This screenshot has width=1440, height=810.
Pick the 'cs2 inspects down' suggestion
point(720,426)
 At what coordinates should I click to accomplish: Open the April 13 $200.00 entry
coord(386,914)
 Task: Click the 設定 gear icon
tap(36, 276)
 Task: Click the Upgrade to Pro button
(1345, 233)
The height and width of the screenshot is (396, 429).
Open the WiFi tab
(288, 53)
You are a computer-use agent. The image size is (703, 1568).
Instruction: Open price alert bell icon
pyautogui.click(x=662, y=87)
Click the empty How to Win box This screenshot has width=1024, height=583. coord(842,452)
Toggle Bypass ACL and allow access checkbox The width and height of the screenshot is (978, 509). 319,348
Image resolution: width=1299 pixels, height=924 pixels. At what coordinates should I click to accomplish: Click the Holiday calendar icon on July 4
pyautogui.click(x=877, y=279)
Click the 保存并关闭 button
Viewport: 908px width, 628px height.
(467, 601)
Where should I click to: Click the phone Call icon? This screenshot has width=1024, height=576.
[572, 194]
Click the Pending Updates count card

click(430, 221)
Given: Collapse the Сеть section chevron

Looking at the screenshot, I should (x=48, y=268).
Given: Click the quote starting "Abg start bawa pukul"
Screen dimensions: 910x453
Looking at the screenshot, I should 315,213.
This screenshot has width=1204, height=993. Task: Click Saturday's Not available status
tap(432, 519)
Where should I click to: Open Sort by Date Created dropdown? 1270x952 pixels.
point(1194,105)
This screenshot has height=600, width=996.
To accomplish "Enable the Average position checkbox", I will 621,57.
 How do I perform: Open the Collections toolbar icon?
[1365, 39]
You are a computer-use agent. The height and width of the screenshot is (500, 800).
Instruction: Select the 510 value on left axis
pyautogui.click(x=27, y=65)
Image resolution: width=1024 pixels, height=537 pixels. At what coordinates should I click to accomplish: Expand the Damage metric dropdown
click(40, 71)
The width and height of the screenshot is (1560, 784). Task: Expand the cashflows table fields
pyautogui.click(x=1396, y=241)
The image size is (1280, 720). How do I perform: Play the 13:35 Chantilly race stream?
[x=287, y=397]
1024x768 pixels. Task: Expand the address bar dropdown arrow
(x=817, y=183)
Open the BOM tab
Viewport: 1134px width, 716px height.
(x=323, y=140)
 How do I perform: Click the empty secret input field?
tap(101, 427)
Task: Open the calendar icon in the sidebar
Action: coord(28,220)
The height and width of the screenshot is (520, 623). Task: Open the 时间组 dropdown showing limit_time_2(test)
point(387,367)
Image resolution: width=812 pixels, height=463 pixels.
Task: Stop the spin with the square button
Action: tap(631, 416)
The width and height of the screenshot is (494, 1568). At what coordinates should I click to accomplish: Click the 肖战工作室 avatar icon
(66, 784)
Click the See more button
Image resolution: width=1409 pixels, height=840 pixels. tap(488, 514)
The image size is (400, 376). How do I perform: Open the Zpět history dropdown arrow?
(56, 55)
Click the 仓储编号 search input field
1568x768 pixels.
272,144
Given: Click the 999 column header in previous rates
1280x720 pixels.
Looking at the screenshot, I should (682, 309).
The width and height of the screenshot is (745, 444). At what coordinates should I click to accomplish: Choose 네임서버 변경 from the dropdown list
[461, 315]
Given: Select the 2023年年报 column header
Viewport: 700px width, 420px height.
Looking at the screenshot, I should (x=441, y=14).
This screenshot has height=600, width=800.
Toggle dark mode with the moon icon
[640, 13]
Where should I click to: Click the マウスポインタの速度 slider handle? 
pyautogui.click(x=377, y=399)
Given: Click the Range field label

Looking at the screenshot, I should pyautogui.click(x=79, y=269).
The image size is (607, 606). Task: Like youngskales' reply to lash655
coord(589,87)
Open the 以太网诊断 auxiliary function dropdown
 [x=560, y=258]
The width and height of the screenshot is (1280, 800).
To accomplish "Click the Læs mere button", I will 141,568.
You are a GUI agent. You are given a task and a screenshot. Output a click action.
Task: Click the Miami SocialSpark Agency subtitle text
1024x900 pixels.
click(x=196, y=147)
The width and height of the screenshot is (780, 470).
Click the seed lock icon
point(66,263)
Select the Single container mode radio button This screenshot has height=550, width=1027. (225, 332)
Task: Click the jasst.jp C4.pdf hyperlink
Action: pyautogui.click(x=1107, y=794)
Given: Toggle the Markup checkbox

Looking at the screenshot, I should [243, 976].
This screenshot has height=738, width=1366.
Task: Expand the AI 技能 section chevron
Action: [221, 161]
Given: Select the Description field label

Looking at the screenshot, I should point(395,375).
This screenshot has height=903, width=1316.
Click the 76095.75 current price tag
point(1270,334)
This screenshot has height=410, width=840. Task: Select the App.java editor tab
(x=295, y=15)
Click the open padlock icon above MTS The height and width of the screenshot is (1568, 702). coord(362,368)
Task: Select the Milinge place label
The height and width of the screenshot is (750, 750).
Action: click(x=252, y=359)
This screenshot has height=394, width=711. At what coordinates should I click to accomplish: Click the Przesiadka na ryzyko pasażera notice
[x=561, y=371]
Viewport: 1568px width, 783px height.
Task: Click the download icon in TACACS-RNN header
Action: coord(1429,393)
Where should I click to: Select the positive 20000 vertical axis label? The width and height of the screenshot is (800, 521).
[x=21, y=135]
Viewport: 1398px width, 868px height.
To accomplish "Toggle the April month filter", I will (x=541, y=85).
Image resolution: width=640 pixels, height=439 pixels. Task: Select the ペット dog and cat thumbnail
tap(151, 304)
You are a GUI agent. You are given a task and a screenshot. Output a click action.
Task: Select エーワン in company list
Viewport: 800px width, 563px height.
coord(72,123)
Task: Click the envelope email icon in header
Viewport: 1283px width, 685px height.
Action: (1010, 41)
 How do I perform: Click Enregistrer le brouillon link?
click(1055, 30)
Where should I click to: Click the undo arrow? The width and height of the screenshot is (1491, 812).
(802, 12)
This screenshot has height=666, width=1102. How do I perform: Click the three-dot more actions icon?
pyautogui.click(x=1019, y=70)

Stated goal: Format every line of the entries above as a Markdown table with the columns Row and Line. Leave out the blank lines.

Reply:
| Row | Line |
|---|---|
| 1 | This screenshot has width=1440, height=810. |
| 2 | Pick the 'cs2 inspects down' suggestion |
| 3 | point(720,426) |
| 4 |  At what coordinates should I click to accomplish: Open the April 13 $200.00 entry |
| 5 | coord(386,914) |
| 6 |  Task: Click the 設定 gear icon |
| 7 | tap(36, 276) |
| 8 |  Task: Click the Upgrade to Pro button |
| 9 | (1345, 233) |
| 10 | The height and width of the screenshot is (396, 429). |
| 11 | Open the WiFi tab |
| 12 | (288, 53) |
| 13 | You are a computer-use agent. The image size is (703, 1568). |
| 14 | Instruction: Open price alert bell icon |
| 15 | pyautogui.click(x=662, y=87) |
| 16 | Click the empty How to Win box This screenshot has width=1024, height=583. coord(842,452) |
| 17 | Toggle Bypass ACL and allow access checkbox The width and height of the screenshot is (978, 509). 319,348 |
| 18 | Image resolution: width=1299 pixels, height=924 pixels. At what coordinates should I click to accomplish: Click the Holiday calendar icon on July 4 |
| 19 | pyautogui.click(x=877, y=279) |
| 20 | Click the 保存并关闭 button |
| 21 | Viewport: 908px width, 628px height. |
| 22 | (467, 601) |
| 23 | Where should I click to: Click the phone Call icon? This screenshot has width=1024, height=576. |
| 24 | [572, 194] |
| 25 | Click the Pending Updates count card |
| 26 | click(430, 221) |
| 27 | Given: Collapse the Сеть section chevron |
| 28 | Looking at the screenshot, I should (x=48, y=268). |
| 29 | Given: Click the quote starting "Abg start bawa pukul" |
| 30 | Screen dimensions: 910x453 |
| 31 | Looking at the screenshot, I should 315,213. |
| 32 | This screenshot has width=1204, height=993. Task: Click Saturday's Not available status |
| 33 | tap(432, 519) |
| 34 | Where should I click to: Open Sort by Date Created dropdown? 1270x952 pixels. |
| 35 | point(1194,105) |
| 36 | This screenshot has height=600, width=996. |
| 37 | To accomplish "Enable the Average position checkbox", I will 621,57. |
| 38 |  How do I perform: Open the Collections toolbar icon? |
| 39 | [1365, 39] |
| 40 | You are a computer-use agent. The height and width of the screenshot is (500, 800). |
| 41 | Instruction: Select the 510 value on left axis |
| 42 | pyautogui.click(x=27, y=65) |
| 43 | Image resolution: width=1024 pixels, height=537 pixels. At what coordinates should I click to accomplish: Expand the Damage metric dropdown |
| 44 | click(40, 71) |
| 45 | The width and height of the screenshot is (1560, 784). Task: Expand the cashflows table fields |
| 46 | pyautogui.click(x=1396, y=241) |
| 47 | The image size is (1280, 720). How do I perform: Play the 13:35 Chantilly race stream? |
| 48 | [x=287, y=397] |
| 49 | 1024x768 pixels. Task: Expand the address bar dropdown arrow |
| 50 | (x=817, y=183) |
| 51 | Open the BOM tab |
| 52 | Viewport: 1134px width, 716px height. |
| 53 | (x=323, y=140) |
| 54 |  How do I perform: Click the empty secret input field? |
| 55 | tap(101, 427) |
| 56 | Task: Open the calendar icon in the sidebar |
| 57 | Action: coord(28,220) |
| 58 | The height and width of the screenshot is (520, 623). Task: Open the 时间组 dropdown showing limit_time_2(test) |
| 59 | point(387,367) |
| 60 | Image resolution: width=812 pixels, height=463 pixels. |
| 61 | Task: Stop the spin with the square button |
| 62 | Action: tap(631, 416) |
| 63 | The width and height of the screenshot is (494, 1568). At what coordinates should I click to accomplish: Click the 肖战工作室 avatar icon |
| 64 | (66, 784) |
| 65 | Click the See more button |
| 66 | Image resolution: width=1409 pixels, height=840 pixels. tap(488, 514) |
| 67 | The image size is (400, 376). How do I perform: Open the Zpět history dropdown arrow? |
| 68 | (56, 55) |
| 69 | Click the 仓储编号 search input field |
| 70 | 1568x768 pixels. |
| 71 | 272,144 |
| 72 | Given: Click the 999 column header in previous rates |
| 73 | 1280x720 pixels. |
| 74 | Looking at the screenshot, I should (682, 309). |
| 75 | The width and height of the screenshot is (745, 444). At what coordinates should I click to accomplish: Choose 네임서버 변경 from the dropdown list |
| 76 | [461, 315] |
| 77 | Given: Select the 2023年年报 column header |
| 78 | Viewport: 700px width, 420px height. |
| 79 | Looking at the screenshot, I should (x=441, y=14). |
| 80 | This screenshot has height=600, width=800. |
| 81 | Toggle dark mode with the moon icon |
| 82 | [640, 13] |
| 83 | Where should I click to: Click the マウスポインタの速度 slider handle?  |
| 84 | pyautogui.click(x=377, y=399) |
| 85 | Given: Click the Range field label |
| 86 | Looking at the screenshot, I should pyautogui.click(x=79, y=269). |
| 87 | The image size is (607, 606). Task: Like youngskales' reply to lash655 |
| 88 | coord(589,87) |
| 89 | Open the 以太网诊断 auxiliary function dropdown |
| 90 |  [x=560, y=258] |
| 91 | The width and height of the screenshot is (1280, 800). |
| 92 | To accomplish "Click the Læs mere button", I will 141,568. |
| 93 | You are a GUI agent. You are given a task and a screenshot. Output a click action. |
| 94 | Task: Click the Miami SocialSpark Agency subtitle text |
| 95 | 1024x900 pixels. |
| 96 | click(x=196, y=147) |
| 97 | The width and height of the screenshot is (780, 470). |
| 98 | Click the seed lock icon |
| 99 | point(66,263) |
| 100 | Select the Single container mode radio button This screenshot has height=550, width=1027. (225, 332) |
| 101 | Task: Click the jasst.jp C4.pdf hyperlink |
| 102 | Action: pyautogui.click(x=1107, y=794) |
| 103 | Given: Toggle the Markup checkbox |
| 104 | Looking at the screenshot, I should [243, 976]. |
| 105 | This screenshot has height=738, width=1366. |
| 106 | Task: Expand the AI 技能 section chevron |
| 107 | Action: [221, 161] |
| 108 | Given: Select the Description field label |
| 109 | Looking at the screenshot, I should point(395,375). |
| 110 | This screenshot has height=903, width=1316. |
| 111 | Click the 76095.75 current price tag |
| 112 | point(1270,334) |
| 113 | This screenshot has height=410, width=840. Task: Select the App.java editor tab |
| 114 | (x=295, y=15) |
| 115 | Click the open padlock icon above MTS The height and width of the screenshot is (1568, 702). coord(362,368) |
| 116 | Task: Select the Milinge place label |
| 117 | The height and width of the screenshot is (750, 750). |
| 118 | Action: click(x=252, y=359) |
| 119 | This screenshot has height=394, width=711. At what coordinates should I click to accomplish: Click the Przesiadka na ryzyko pasażera notice |
| 120 | [x=561, y=371] |
| 121 | Viewport: 1568px width, 783px height. |
| 122 | Task: Click the download icon in TACACS-RNN header |
| 123 | Action: coord(1429,393) |
| 124 | Where should I click to: Select the positive 20000 vertical axis label? The width and height of the screenshot is (800, 521). |
| 125 | [x=21, y=135] |
| 126 | Viewport: 1398px width, 868px height. |
| 127 | To accomplish "Toggle the April month filter", I will (x=541, y=85). |
| 128 | Image resolution: width=640 pixels, height=439 pixels. Task: Select the ペット dog and cat thumbnail |
| 129 | tap(151, 304) |
| 130 | You are a GUI agent. You are given a task and a screenshot. Output a click action. |
| 131 | Task: Select エーワン in company list |
| 132 | Viewport: 800px width, 563px height. |
| 133 | coord(72,123) |
| 134 | Task: Click the envelope email icon in header |
| 135 | Viewport: 1283px width, 685px height. |
| 136 | Action: (1010, 41) |
| 137 |  How do I perform: Click Enregistrer le brouillon link? |
| 138 | click(1055, 30) |
| 139 | Where should I click to: Click the undo arrow? The width and height of the screenshot is (1491, 812). |
| 140 | (802, 12) |
| 141 | This screenshot has height=666, width=1102. How do I perform: Click the three-dot more actions icon? |
| 142 | pyautogui.click(x=1019, y=70) |